ABOUT THIS EXERCISE: Report every line of the listing below in which the string "computer" appears.
----- EXTRACTED INFORMATION
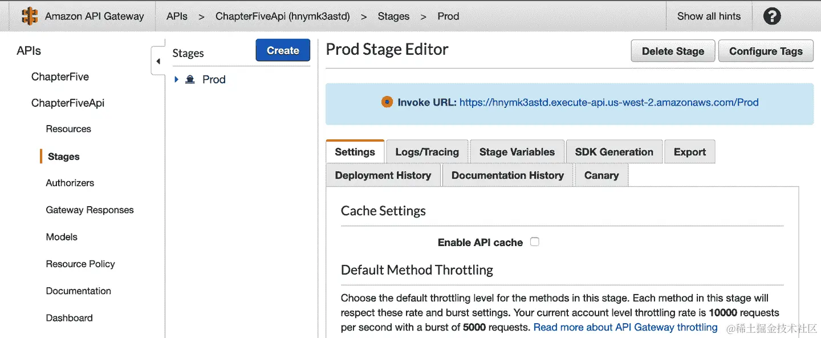Open the help question mark icon
This screenshot has height=338, width=821.
coord(772,16)
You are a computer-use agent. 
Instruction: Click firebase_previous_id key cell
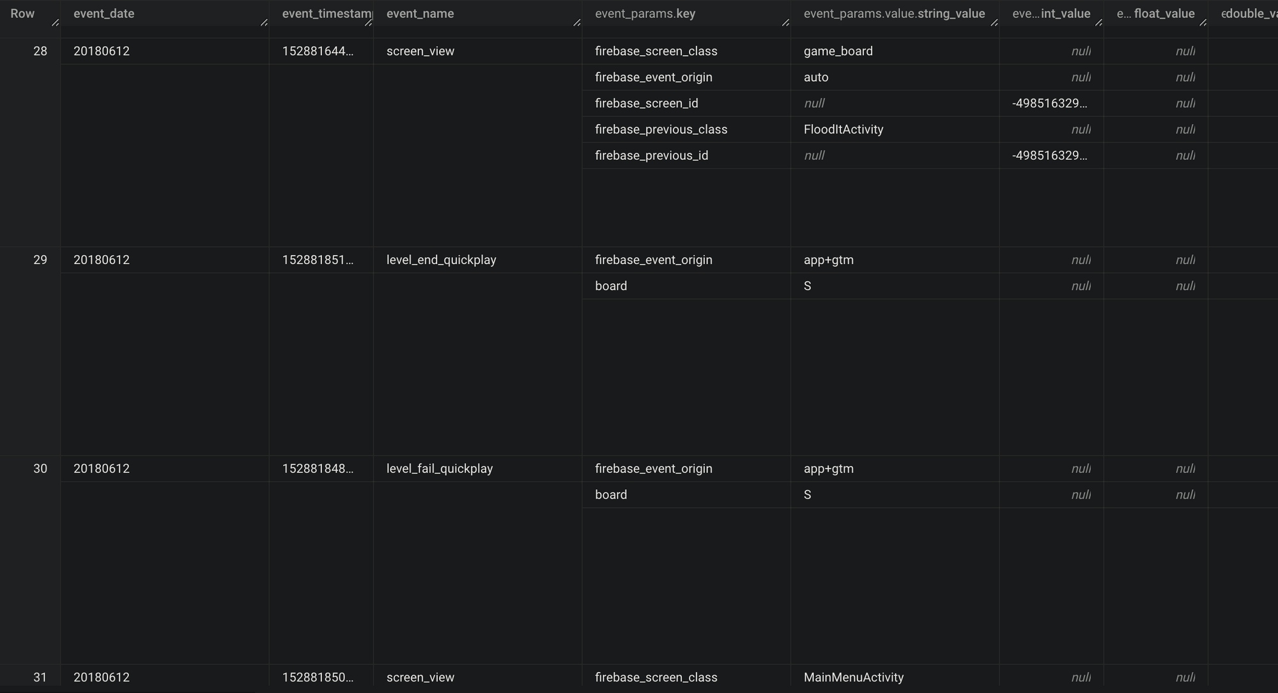686,155
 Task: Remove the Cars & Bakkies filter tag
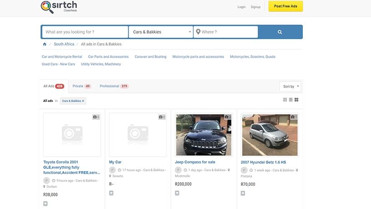click(x=83, y=101)
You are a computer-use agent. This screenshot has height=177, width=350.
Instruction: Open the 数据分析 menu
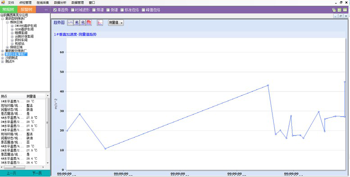click(x=60, y=3)
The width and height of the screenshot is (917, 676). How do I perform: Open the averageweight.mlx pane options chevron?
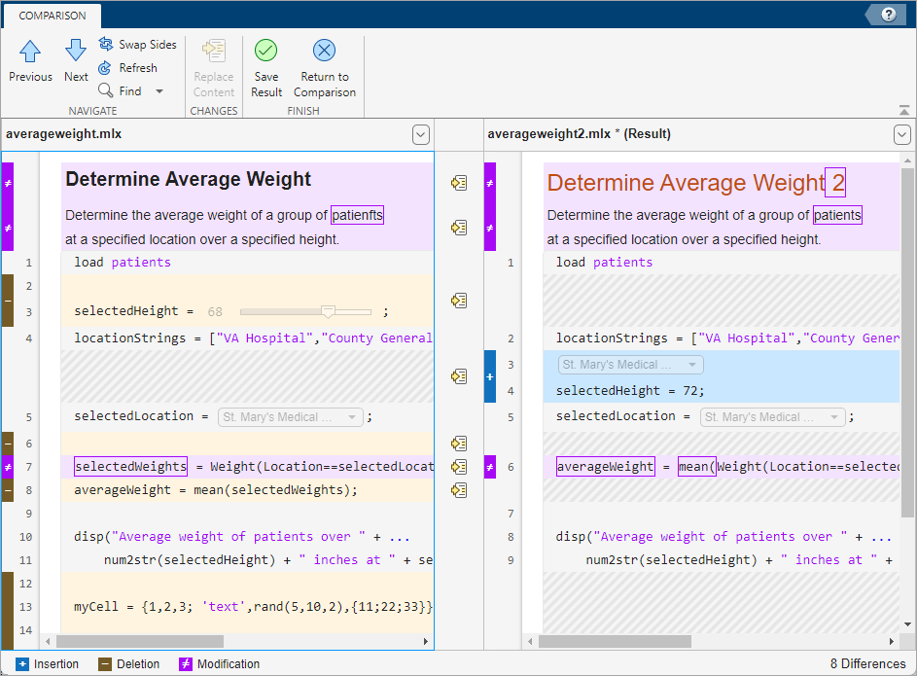[420, 134]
----------
ANSWER SECTION:
You are a computer-use agent. 
You are a computer-use agent. This screenshot has height=177, width=350.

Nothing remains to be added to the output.